I do not think that any hon. Member has thanked those who are currently sitting in the place to which no reference must be made. They always attend PAC meetings. Sometimes, after perhaps an hour or two when they have not had to say anything, a Member will fix an eagle eye on them and ask a question, and they immediately come up with a good response.
I thank the Financial Secretary, my hon. Friend the Member for Aylesbury—the Opposition spokesman—and the hon. Members who have spoken in the debate. I thank the hon. Member for City of Durham (Mr. Steinberg), who feels so strongly about the NHS, and the hon. Member for Croydon, Central (Geraint Davies), who dealt so expertly with the PFI, the NHS and the railways.
I thank my two new colleagues—my hon. Friends the Members for South Norfolk (Mr. Bacon) and for Tatton (Mr. Osborne)—who have been so keen and determined to get to the nitty-gritty. As my hon. Friend the Member for Tatton said, they have led the way in the charge against arbitrary targets. My hon. Friend the Member for South Norfolk is, of course, a management consultant, so he is ideally placed in this Committee.

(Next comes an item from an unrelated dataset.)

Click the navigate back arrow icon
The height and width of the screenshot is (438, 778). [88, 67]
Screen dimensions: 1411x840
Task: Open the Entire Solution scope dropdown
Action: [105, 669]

I also thank those hon. Members who have not spoken today—my hon. Friend the Member for Bognor Regis and Littlehampton (Mr. Gibb), who listened carefully to the debate, and the hon. Member for Tamworth (Mr. Jenkins), who attended the earlier part of the debate. I particularly thank my right hon. Friend the Member for Swansea, West (Mr. Williams)—he really is a friend. His work is a tremendous tribute to the House. He has given a generation of service to what is not a bipartisan but tripartisan Committee, as shown by the welcome presence of the hon. Member for Newbury (Mr. Rendel) in the debate. Without the work of the right hon. Member for Swansea, West, the Committee would not work in the way that it does.
I read a report in a national newspaper that is usually sceptical—indeed, downright rude—about Parliament. It said that the Committee was one part of Parliament that was deeply impressive. I hope that, in the time that I am the Committee's Chairman, I can maintain that fine tradition.
§ Question put and agreed to.
That this House takes note of the 38th to 47th Reports of the Committee of Public Accounts of Session 1999–2000, of the 1st to 16th Reports of Session 2000–01, and of the Treasury Minutes on these Reports (Cm 5021, 5071, 5078, 5127.5201 and 5261).